WRITTEN TASK 1: Write out the portion of the PolyGraph library description starting with "Here are a set" and going on through "avoiding redundant computations.".
WRITTEN TASK 2: Extend the PolyGraph library description past its final sentence.

-- BEGIN TEXT EXCERPT --

Skip to content

BorgwardtLab/polygraph-benchmark

Repository files navigation

PolyGraph icon
PolyGraph logo

PolyGraph is a Python library for evaluating graph generative models by providing standardized datasets and metrics (including PolyGraph Discrepancy). Full documentation for this library can be found here.

PolyGraph discrepancy is a new metric we introduced, which provides the following advantages over maxmimum mean discrepancy (MMD):

Property MMD PGD
Range [0, ∞) [0, 1]
Intrinsic Scale
Descriptor Comparison
Multi-Descriptor Aggregation
Single Ranking

It also provides a number of other advantages over MMD which we discuss in our paper.

Installation

pip install polygraph-benchmark

No manual compilation of ORCA is required. For details on interaction with graph_tool, see the more detailed installation instructions in the docs.

If you'd like to use SBM graph dataset validation with graph tools, use a mamba or pixi environment. More information is available in the documentation.

At a glance

Here are a set of datasets and metrics this library provides:

  • 🗂️ Datasets: ready-to-use splits for procedural and real-world graphs
    • Procedural datasets: PlanarLGraphDataset, SBMLGraphDataset, LobsterLGraphDataset
    • Real-world: QM9, MOSES, Guacamol, DobsonDoigGraphDataset, ModelNet10GraphDataset
    • Also: EgoGraphDataset, PointCloudGraphDataset
  • 📊 Metrics: unified, fit-once/compute-many interface with convenience wrappers, avoiding redundant computations.
    • MMD2: GaussianTVMMD2Benchmark, RBFMMD2Benchmark
    • Kernel hyperparameter optimization with MaxDescriptorMMD2.
    • PolyGraphDiscrepancy: StandardPGD, MolecularPGD (for molecule descriptors).
    • Validation/Uniqueness/Novelty: VUN.
    • Uncertainty quantification for benchmarking (GaussianTVMMD2BenchmarkInterval, RBFMMD2Benchmark, PGD5Interval)

-- END TEXT EXCERPT --
-- BEGIN DATA RECORDS --

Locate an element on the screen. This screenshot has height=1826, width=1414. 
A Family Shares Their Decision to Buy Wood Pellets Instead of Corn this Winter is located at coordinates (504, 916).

-- END DATA RECORDS --
-- BEGIN DATA RECORDS --

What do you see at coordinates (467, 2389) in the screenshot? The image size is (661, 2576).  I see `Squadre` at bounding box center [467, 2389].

-- END DATA RECORDS --

FINAL ANSWER 1:
Here are a set of datasets and metrics this library provides:

  • 🗂️ Datasets: ready-to-use splits for procedural and real-world graphs
    • Procedural datasets: PlanarLGraphDataset, SBMLGraphDataset, LobsterLGraphDataset
    • Real-world: QM9, MOSES, Guacamol, DobsonDoigGraphDataset, ModelNet10GraphDataset
    • Also: EgoGraphDataset, PointCloudGraphDataset
  • 📊 Metrics: unified, fit-once/compute-many interface with convenience wrappers, avoiding redundant computations.

FINAL ANSWER 2:
  • 🧩 Extendable: Users can instantiate custom metrics by specifying descriptors, kernels, or classifiers (PolyGraphDiscrepancy, DescriptorMMD2). PolyGraph defines all necessary interfaces but imposes no requirements on the data type of graph objects.
  • ⚙️ Interoperability: Works on Apple Silicon Macs and Linux.
  • Tested, type checked and documented
⚠️ Important - Dataset Usage Warning

To help reproduce previous results, we provide the following datasets:

  • PlanarGraphDataset
  • SBMGraphDataset
  • LobsterGraphDataset

But they should not be used for benchmarking, due to unreliable metric estimates (see our paper for more details).

We provide larger datasets that should be used instead:

  • PlanarLGraphDataset
  • SBMLGraphDataset
  • LobsterLGraphDataset

Tutorial

Our demo script showcases some features of our library in action.

Datasets

Instantiate a benchmark dataset as follows:

import networkx as nx
from polygraph.datasets import PlanarGraphDataset

reference = PlanarGraphDataset("test").to_nx()

# Let's also generate some graphs coming from another distribution.
generated = [nx.erdos_renyi_graph(64, 0.1) for _ in range(40)]

Metrics

Maximum Mean Discrepancy

To compute existing MMD2 formulations (e.g. based on the TV pseudokernel), one can use the following:

from polygraph.metrics import GaussianTVMMD2Benchmark # Can also be RBFMMD2Benchmark

gtv_benchmark = GaussianTVMMD2Benchmark(reference)

print(gtv_benchmark.compute(generated))  # {'orbit': ..., 'clustering': ..., 'degree': ..., 'spectral': ...}

PolyGraphDiscrepancy

Similarly, you can compute our proposed PolyGraphDiscrepancy, like so:

from polygraph.metrics import StandardPGD

pgd = StandardPGD(reference)
print(pgd.compute(generated)) # {'pgd': ..., 'pgd_descriptor': ..., 'subscores': {'orbit': ..., }}

pgd_descriptor provides the best descriptor used to report the final score.

Validity, uniqueness and novelty

VUN values follow a similar interface:

from polygraph.metrics import VUN
reference_ds = PlanarGraphDataset("test")
pgd = VUN(reference, validity_fn=reference_ds.is_valid, confidence_level=0.95) # if applicable, validity functions are defined as a dataset attribute
print(pgd.compute(generated))  # {'valid': ..., 'valid_unique_novel': ..., 'valid_novel': ..., 'valid_unique': ...}

Metric uncertainty quantification

For MMD and PGD, uncertainty quantifiation for the metrics are obtained through subsampling. For VUN, a confidence interval is obtained with a binomial test.

For VUN, the results can be obtained by specifying a confidence level when instantiating the metric.

For the others, the Interval suffix references the class that implements subsampling.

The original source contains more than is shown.